I’m sorry to hear it, OP, it sounds hard. Your boss is out of order asking you to do extra shifts, but you are within your rights to refuse - can you say that you can’t leave your children?
Personally in your situation, I would head to the doctor and see what they say. If you’re in a real state you might get signed off work for a few days. Regather yourself, look into finding a new job, or at least spend some time steeling yourself to stand firm on your work boundaries. If you don't want to go to the doctors, you could look into some cognitive behavioural techniques that might work against sliding into depression. One technique is for every negative thought that you have, force yourself to think about three positives of the situation this reshape your brain into viewing things more positively.

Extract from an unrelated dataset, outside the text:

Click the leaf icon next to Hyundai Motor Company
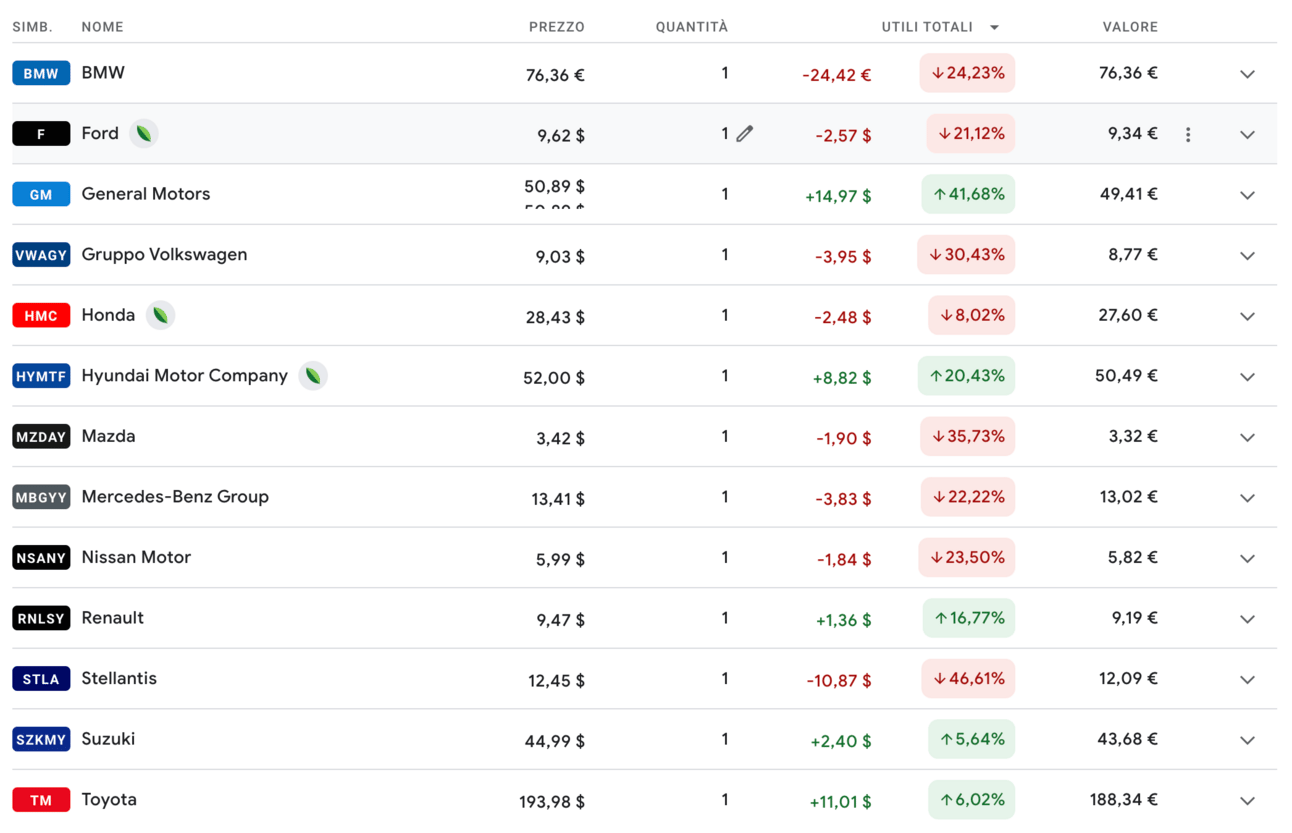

For example, re work you could tell yourself - it's good that I am needed at work - better busy than not, it's good that I have a job rather than being unemployed at the moment, it's good that I have a job while looking for a new job because often it's easier to find a new job when you're already employed. Obviously some of this will feel like you're bullshitting yourself a bit, but the idea is to help your brain to see the positives, so the over time your brain becomes more positive!
Re the guy who might be trying it on the positive might be - I am attractive to men, it's an easy rebuff since he has a partner, I figured out his game already so I can cut it off early - at least I'm getting better at protecting myself. Again, the point of this is to give your brain different things to think instead of thinking I can't cope with men trying it on, why does this always happen, et cetera et cetera - the downward spiral of negative thinking that can lead to depression.
You did the right thing ditching the ex - ignore the PP (horrible comment!), you should feel good about making that decision for yourself and your children. But it sounds like you could do with realising that you are worth more than you seem to think, to give you the confidence to continue to set boundaries that protect you from being exploited at work and from entering into unhealthy relationships. You are worth it!
I would spend some time thinking about all the good things that you have done, all the things that you like about yourself and remember that this is who you are, and that things will get better.